THE TASK
Nothing but the line with "Shipping (1006, 516)" and the lines after it, through the end of the records below, is to be repeated, exactly as it is.

Data excerpts:
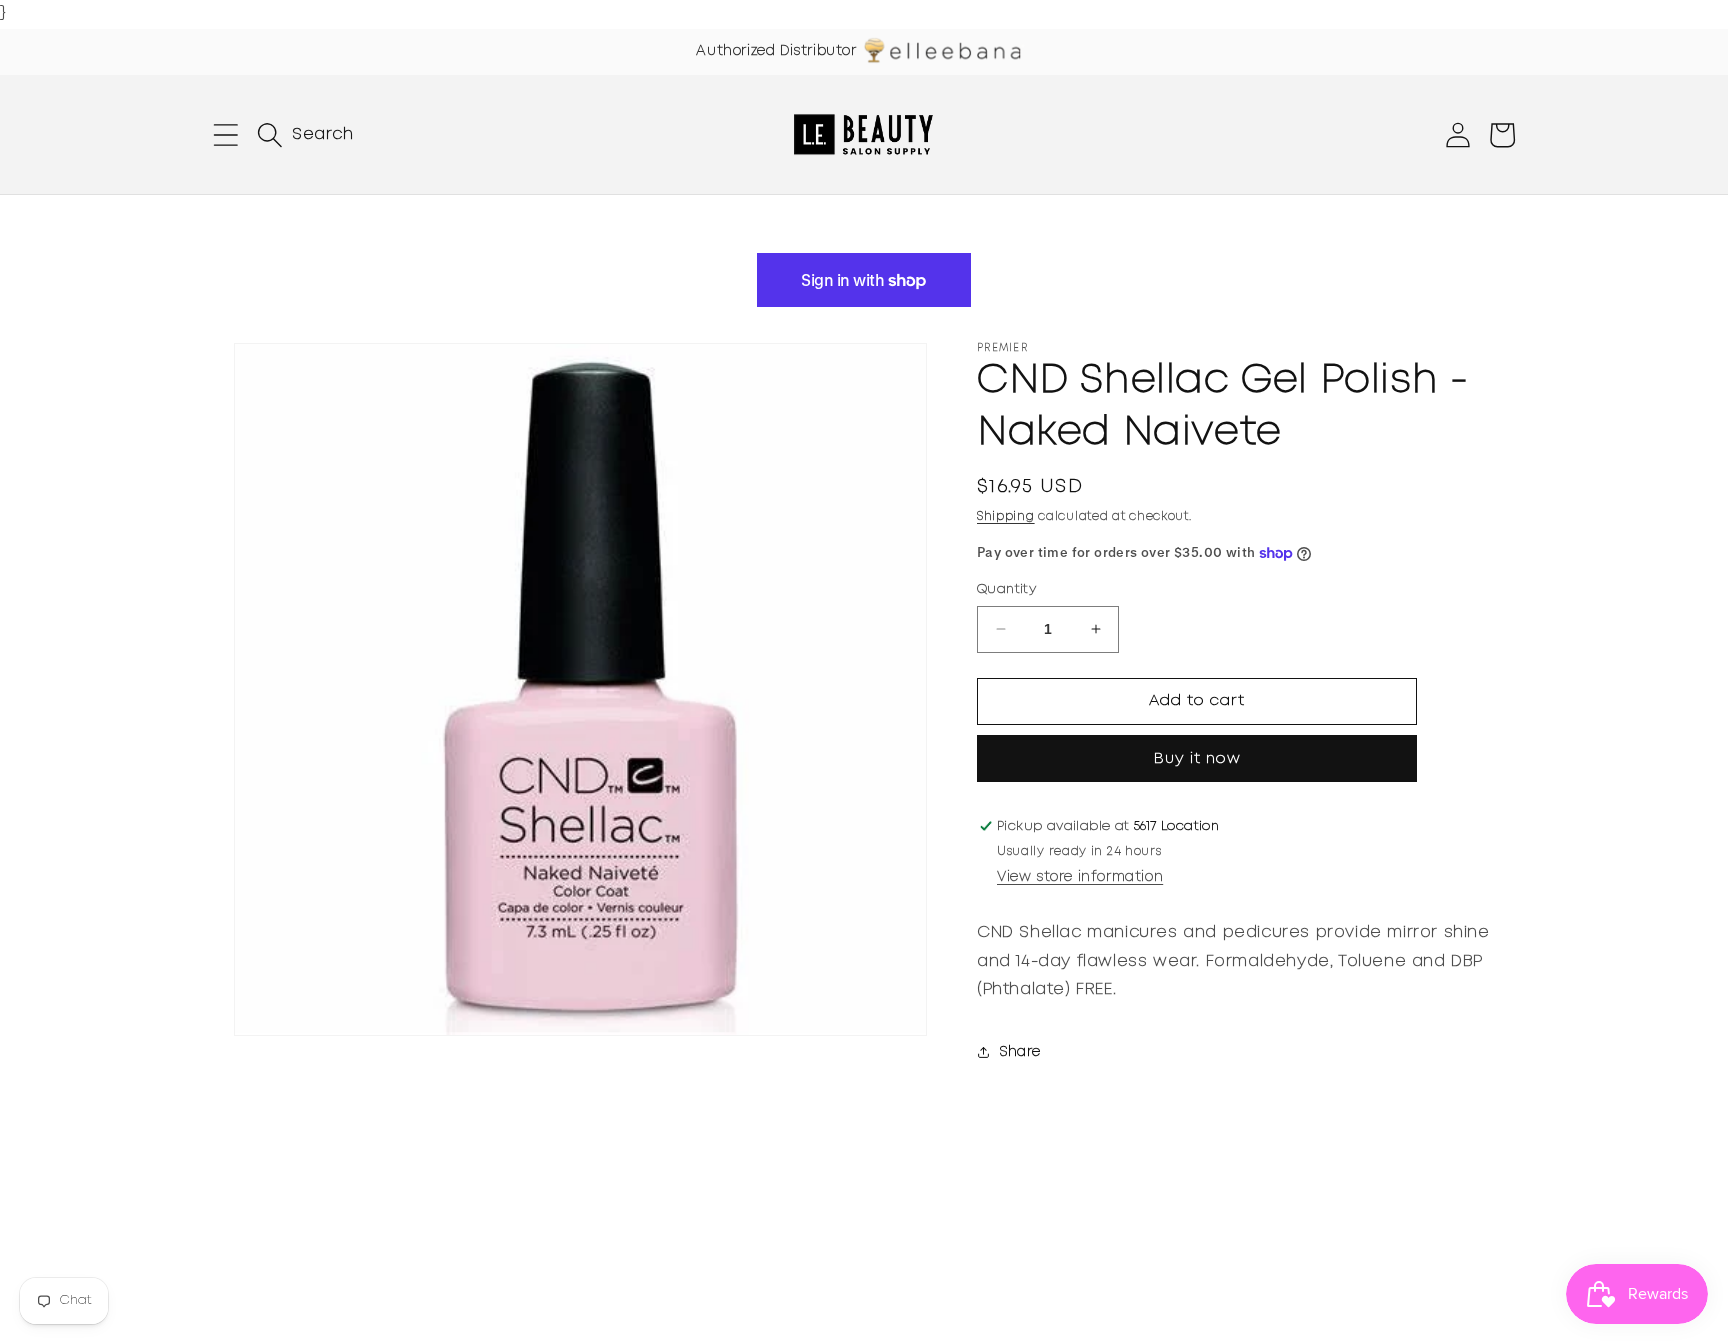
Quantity (1006, 589)
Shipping (1006, 516)
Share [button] (1020, 1052)
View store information (1080, 877)
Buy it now (1197, 759)
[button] (226, 135)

SOLUTION FOR THIS EXERCISE
Shipping (1006, 516)
Share [button] (1020, 1052)
View store information (1080, 877)
Buy it now (1197, 759)
[button] (226, 135)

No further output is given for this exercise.